At some point a week ago as I rather lovingly set up my new studio, I stopped, sat down on the floor and opened up the larger of two boxes. In it, I found a glorious array of well-worn pastels. There was something both grungy and impossibly neat about the collection. Grandma had them separated fastidiously by color and had saved all the fragments. There were tiny useless nubs, rectangle pieces that fit perfectly in my hand, and fresh pastels still in their boxes, waiting to join the colorful array.

 

Grandma’s arthritis and other health issues have long prevented her from working. When I was young, she had a bedroom studio of her own, which she wasted no time setting up after her four sons were grown and out of the house. It was a lovely room, overlooking a tall maple and her rose beds. In it, she had a shelf filled with DIY artist instructional booklets and her old drawing table from school. Many years before marriage and child-rearing prevented pursuit of an artistic career, she had attended a small art school in downtown Columbus, Ohio.
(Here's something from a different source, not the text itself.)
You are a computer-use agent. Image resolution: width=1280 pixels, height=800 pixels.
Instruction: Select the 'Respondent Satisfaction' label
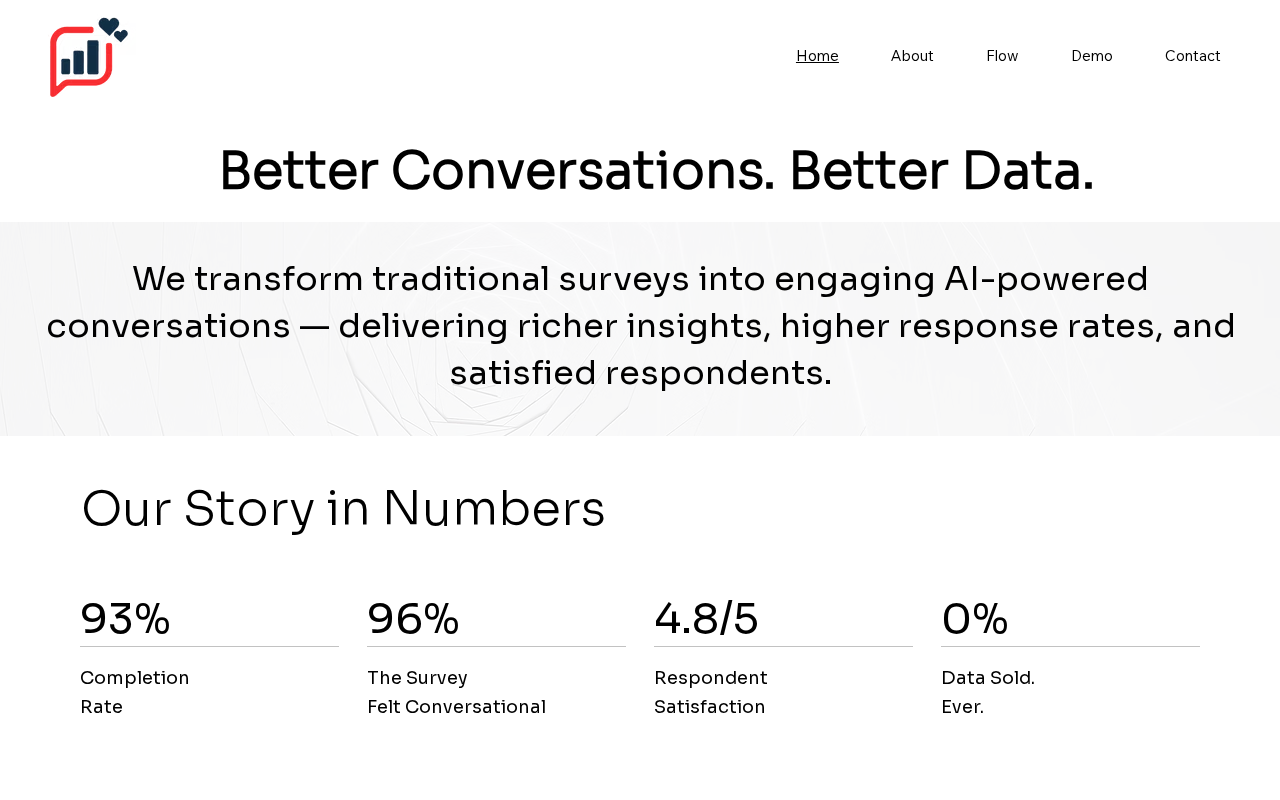(x=710, y=692)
That school eventually grew and became the Columbus College of Art and Design where I studied, a half-century later.

Grandma’s art was mainly for friends and family. She did a portrait of our dog, Prudence, and a series of kittens framed by luminous lace and chintz drapes. My favorite was a painting of a dark lake lit only by the last rays of a sunset. All of it done in her pastels. Her most prized works are proudly displayed in the hall outside her retirement community apartment, along with a few honors. She took home several prizes over the years from the Ohio State Fair.

As soon as I opened the box of pastels, I knew I needed to begin working with them so I began this still-life of a ceramic Betty Boop soapdish, a cracked relic from my own life. In the fading light, she waits for something, expectantly.

I often reflect on my connection to past generations, the legacies they have left, and to the creation of new legacies by our own generation. I own a number of precious things that belonged to both of my grandmothers: figures, vases, jewelry and, it turns out, art materials. These objects have joined the jumble of things I cherish, from my recent and distant past. On the flipside, I think about how many things have lost their meaning in a world in which everything has become disposable.

Still-life painting has been dismissed as serious art since it came into being. But I believe the potential for narrative and symbolism continues to be rich in the genre. I also think you can learn a great deal about a society –its economy, values, and beliefs – by looking at such works. The mixture of old and new in my own paintings reflects my grappling with my place in history at this moment. With this pastel painting, not only am I reflecting on past and future; the materials I am using represent a salient connection to another person and her history.

2 thoughts on “Heirloom Pastels

  1. Heather,

    This was a great article. I’m sure Mom will get a tear in her eye when she see’s it.